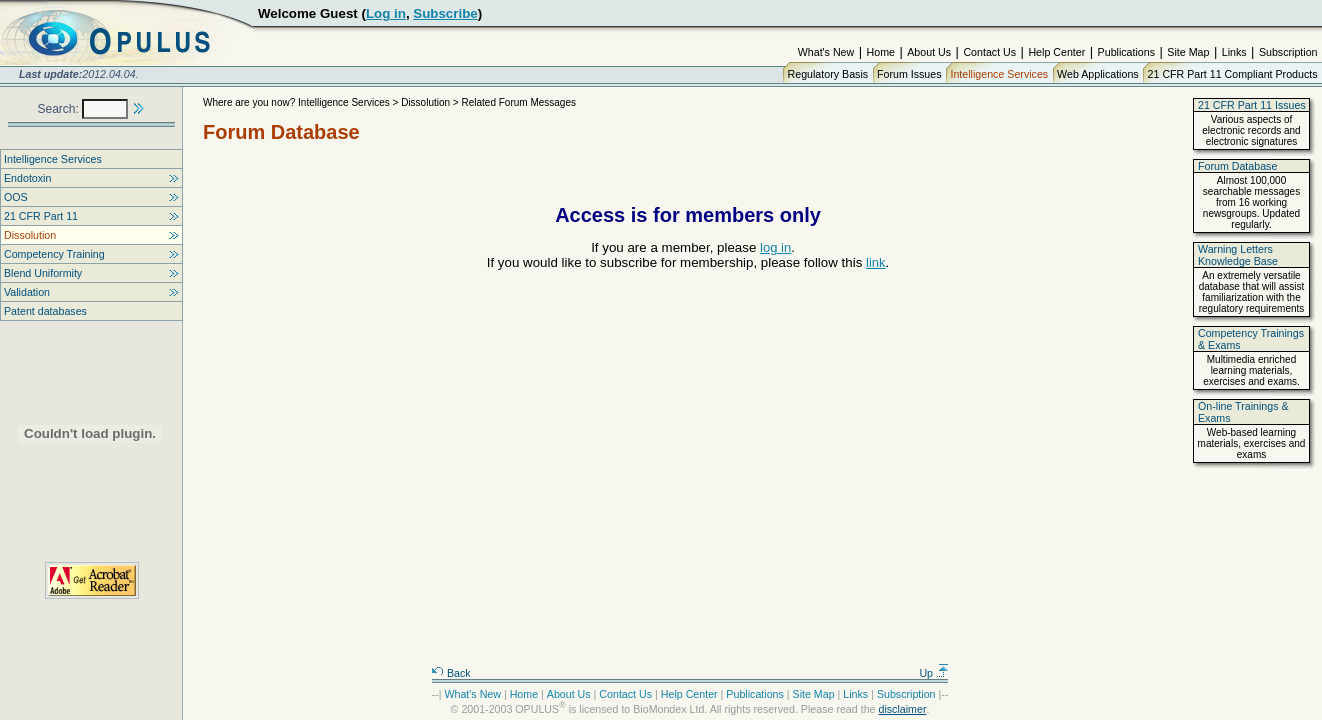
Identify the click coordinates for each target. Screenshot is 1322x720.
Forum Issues (909, 74)
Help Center (1056, 52)
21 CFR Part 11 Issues (1252, 105)
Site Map (1188, 52)
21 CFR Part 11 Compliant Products (1233, 74)
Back (451, 673)
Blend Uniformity (43, 273)
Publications (1126, 52)
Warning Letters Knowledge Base (1238, 255)
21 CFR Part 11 (41, 216)
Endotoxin (27, 178)
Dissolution (30, 235)
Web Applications (1098, 74)
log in (775, 247)
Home (881, 52)
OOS (16, 197)
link (876, 262)
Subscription (1288, 52)
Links (1234, 52)
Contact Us (989, 52)
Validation (27, 292)
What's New (826, 52)
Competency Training (54, 254)
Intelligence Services (999, 74)
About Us (929, 52)
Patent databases (45, 311)
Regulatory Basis (828, 74)
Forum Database (1237, 166)
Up (934, 673)
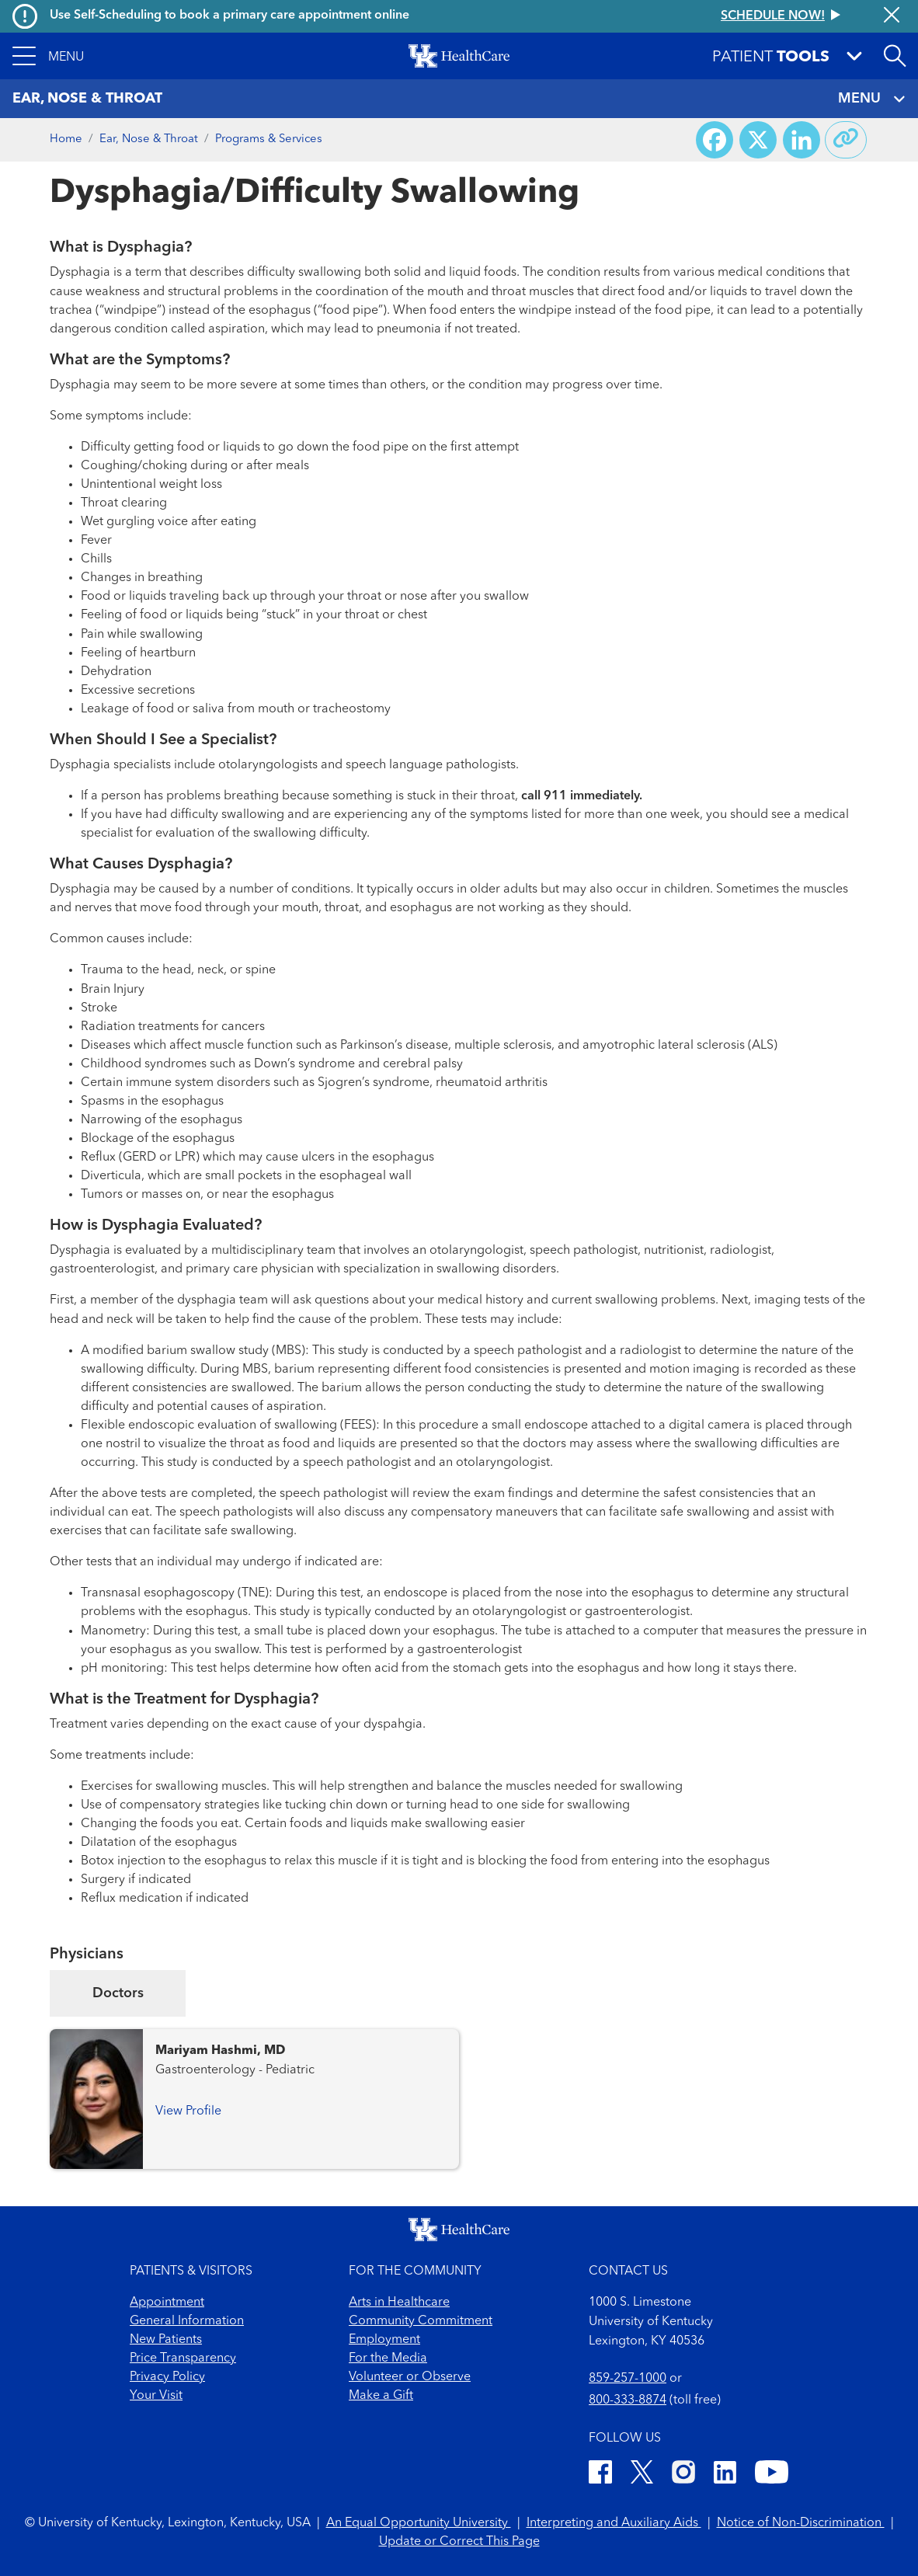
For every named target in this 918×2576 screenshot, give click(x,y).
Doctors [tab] (118, 1993)
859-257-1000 (627, 2378)
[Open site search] (894, 56)
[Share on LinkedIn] (801, 139)
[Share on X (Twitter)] (758, 139)
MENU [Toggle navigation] (872, 99)
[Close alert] (892, 16)
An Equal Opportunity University (418, 2523)
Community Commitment (420, 2321)
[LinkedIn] (725, 2474)
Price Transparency (183, 2358)
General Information (187, 2321)
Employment (384, 2340)
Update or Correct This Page (459, 2542)
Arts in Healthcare (399, 2302)
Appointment (167, 2302)
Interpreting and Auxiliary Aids (614, 2523)
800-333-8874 (627, 2400)
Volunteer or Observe (410, 2377)
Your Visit (156, 2396)
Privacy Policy (167, 2377)
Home (66, 139)
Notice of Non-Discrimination (801, 2523)
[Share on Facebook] (714, 139)
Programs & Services (268, 139)
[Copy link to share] (846, 139)
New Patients (166, 2340)
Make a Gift (381, 2396)
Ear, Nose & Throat (148, 139)
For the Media (388, 2358)
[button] (48, 56)
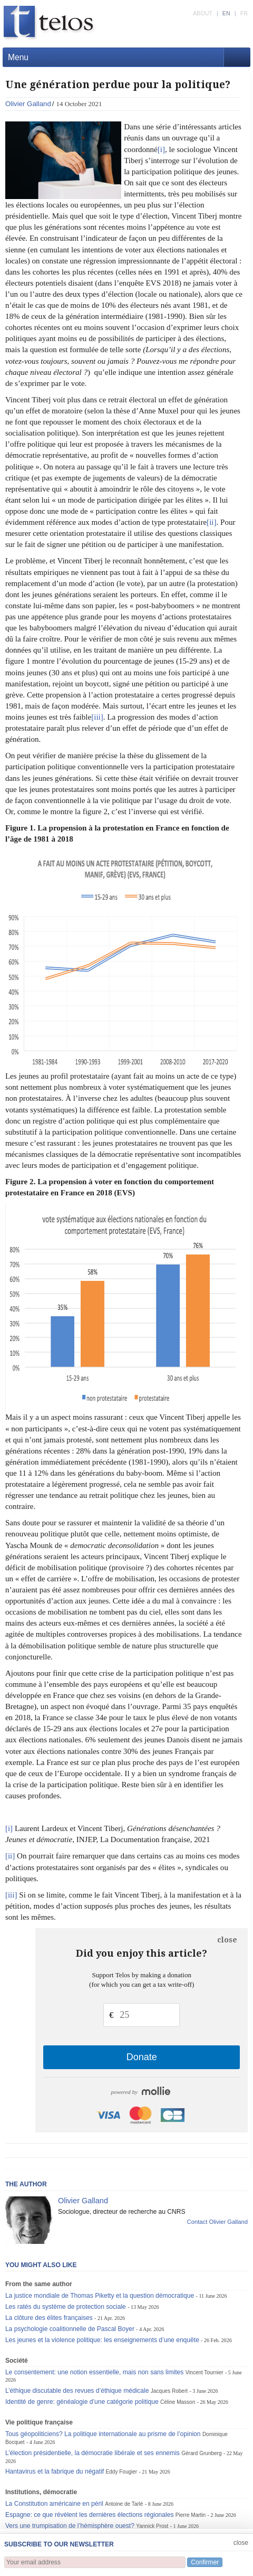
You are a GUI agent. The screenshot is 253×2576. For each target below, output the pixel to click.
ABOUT (202, 13)
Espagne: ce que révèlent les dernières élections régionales (89, 2514)
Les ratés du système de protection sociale (65, 2306)
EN (226, 13)
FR (244, 13)
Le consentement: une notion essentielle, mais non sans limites (94, 2372)
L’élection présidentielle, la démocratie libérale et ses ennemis (92, 2453)
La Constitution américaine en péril (54, 2503)
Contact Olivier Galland (217, 2222)
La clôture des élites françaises (49, 2318)
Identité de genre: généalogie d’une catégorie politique (82, 2401)
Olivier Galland (28, 104)
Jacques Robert (169, 2391)
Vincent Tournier (204, 2372)
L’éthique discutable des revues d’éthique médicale (77, 2390)
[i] (161, 149)
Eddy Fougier (122, 2472)
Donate (141, 2057)
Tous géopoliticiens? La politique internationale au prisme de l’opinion (103, 2434)
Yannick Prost (152, 2526)
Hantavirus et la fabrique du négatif (54, 2471)
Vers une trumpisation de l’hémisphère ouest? (69, 2526)
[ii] (211, 522)
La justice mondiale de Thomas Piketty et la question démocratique (99, 2295)
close (227, 1940)
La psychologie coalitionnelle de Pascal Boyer (69, 2329)
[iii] (97, 717)
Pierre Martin (191, 2515)
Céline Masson (177, 2402)
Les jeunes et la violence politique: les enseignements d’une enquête (102, 2340)
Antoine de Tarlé (124, 2504)
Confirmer (205, 2562)
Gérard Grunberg (201, 2453)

PROBLEM. Starting with the first line of the material above and ending with the line that holds "Web Applications (1098, 74)", write out those lines exactly, without pictures.

EXERCISE RESPONSE.
Identify the click coordinates for each target. Screenshot is 1322x720.
Forum Issues (909, 74)
Help Center (1056, 52)
21 CFR Part 11 Issues (1252, 105)
Site Map (1188, 52)
21 CFR Part 11 Compliant Products (1233, 74)
Back (451, 673)
Blend Uniformity (43, 273)
Publications (1126, 52)
Warning Letters Knowledge Base (1238, 255)
21 CFR Part 11 (41, 216)
Endotoxin (27, 178)
Dissolution (30, 235)
Web Applications (1098, 74)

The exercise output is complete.